__WHAT TO DO__.
Start at the first line of the material below and retype each line through the one containing "Screen dimensions: 412x498", exactly.

__ENTRIES PROVIDED__.
--- START ---

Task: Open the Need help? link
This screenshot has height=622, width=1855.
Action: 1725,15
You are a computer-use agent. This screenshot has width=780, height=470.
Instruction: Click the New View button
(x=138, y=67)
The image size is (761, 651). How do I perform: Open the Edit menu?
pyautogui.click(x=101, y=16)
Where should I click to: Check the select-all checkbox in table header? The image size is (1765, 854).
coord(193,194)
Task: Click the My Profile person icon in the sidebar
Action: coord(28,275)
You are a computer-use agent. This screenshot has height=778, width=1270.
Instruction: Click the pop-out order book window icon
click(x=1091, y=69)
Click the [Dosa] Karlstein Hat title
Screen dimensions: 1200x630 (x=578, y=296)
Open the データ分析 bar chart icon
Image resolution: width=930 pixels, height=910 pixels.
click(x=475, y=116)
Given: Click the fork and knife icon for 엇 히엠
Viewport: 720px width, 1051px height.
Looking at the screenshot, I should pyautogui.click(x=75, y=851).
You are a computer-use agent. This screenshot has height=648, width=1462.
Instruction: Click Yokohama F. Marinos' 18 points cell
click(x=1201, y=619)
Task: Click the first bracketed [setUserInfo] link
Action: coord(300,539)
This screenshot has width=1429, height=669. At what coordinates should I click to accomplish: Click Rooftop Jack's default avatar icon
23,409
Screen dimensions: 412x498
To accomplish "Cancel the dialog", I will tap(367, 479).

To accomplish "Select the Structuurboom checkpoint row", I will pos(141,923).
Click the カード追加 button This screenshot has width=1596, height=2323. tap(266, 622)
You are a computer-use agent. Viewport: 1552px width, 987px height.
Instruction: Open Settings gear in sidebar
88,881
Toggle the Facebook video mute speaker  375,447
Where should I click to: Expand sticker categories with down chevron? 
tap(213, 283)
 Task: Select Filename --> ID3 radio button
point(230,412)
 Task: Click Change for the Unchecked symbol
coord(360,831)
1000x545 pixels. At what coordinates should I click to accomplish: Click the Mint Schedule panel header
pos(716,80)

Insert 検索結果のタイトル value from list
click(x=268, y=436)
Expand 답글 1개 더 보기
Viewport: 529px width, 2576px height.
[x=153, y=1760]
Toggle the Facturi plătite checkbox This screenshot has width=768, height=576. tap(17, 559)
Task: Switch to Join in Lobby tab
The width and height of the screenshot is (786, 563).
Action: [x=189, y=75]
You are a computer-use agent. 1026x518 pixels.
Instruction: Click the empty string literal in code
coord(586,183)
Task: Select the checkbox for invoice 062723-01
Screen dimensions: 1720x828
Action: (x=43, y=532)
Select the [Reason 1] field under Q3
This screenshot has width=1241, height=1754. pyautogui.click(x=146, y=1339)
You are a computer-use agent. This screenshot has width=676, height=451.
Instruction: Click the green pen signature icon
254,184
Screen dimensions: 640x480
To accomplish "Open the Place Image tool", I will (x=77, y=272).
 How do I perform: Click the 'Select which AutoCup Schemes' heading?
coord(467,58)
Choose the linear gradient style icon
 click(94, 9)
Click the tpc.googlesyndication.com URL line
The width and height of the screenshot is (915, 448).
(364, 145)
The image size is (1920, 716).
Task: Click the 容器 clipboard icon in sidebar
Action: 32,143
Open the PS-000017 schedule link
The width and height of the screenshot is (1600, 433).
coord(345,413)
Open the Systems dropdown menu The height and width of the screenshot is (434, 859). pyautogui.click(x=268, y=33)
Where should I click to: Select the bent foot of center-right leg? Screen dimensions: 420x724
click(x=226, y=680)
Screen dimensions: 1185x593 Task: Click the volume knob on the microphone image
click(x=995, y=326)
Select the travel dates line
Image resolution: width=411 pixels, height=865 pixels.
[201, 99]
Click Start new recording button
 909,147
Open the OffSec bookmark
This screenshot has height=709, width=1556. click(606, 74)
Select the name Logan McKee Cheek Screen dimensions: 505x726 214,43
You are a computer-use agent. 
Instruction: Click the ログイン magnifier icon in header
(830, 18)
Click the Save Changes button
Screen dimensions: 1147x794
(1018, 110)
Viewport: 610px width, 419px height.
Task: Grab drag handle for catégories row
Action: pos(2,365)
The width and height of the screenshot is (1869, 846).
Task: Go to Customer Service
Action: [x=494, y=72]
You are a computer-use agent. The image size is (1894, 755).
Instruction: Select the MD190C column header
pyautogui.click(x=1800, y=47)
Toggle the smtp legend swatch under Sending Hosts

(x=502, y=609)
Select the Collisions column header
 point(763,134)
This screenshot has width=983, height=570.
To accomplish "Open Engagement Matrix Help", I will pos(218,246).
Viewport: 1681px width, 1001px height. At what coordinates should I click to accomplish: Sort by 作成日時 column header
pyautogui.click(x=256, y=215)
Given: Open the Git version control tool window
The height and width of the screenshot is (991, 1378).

--- END ---

__TASK RESPONSE__.
Task: Open the Need help? link
This screenshot has height=622, width=1855.
Action: 1725,15
You are a computer-use agent. This screenshot has width=780, height=470.
Instruction: Click the New View button
(x=138, y=67)
The image size is (761, 651). How do I perform: Open the Edit menu?
pyautogui.click(x=101, y=16)
Where should I click to: Check the select-all checkbox in table header? The image size is (1765, 854).
coord(193,194)
Task: Click the My Profile person icon in the sidebar
Action: coord(28,275)
You are a computer-use agent. This screenshot has height=778, width=1270.
Instruction: Click the pop-out order book window icon
click(x=1091, y=69)
Click the [Dosa] Karlstein Hat title
Screen dimensions: 1200x630 (x=578, y=296)
Open the データ分析 bar chart icon
Image resolution: width=930 pixels, height=910 pixels.
click(x=475, y=116)
Given: Click the fork and knife icon for 엇 히엠
Viewport: 720px width, 1051px height.
Looking at the screenshot, I should pyautogui.click(x=75, y=851).
You are a computer-use agent. This screenshot has height=648, width=1462.
Instruction: Click Yokohama F. Marinos' 18 points cell
click(x=1201, y=619)
Task: Click the first bracketed [setUserInfo] link
Action: coord(300,539)
This screenshot has width=1429, height=669. At what coordinates should I click to accomplish: Click Rooftop Jack's default avatar icon
23,409
Screen dimensions: 412x498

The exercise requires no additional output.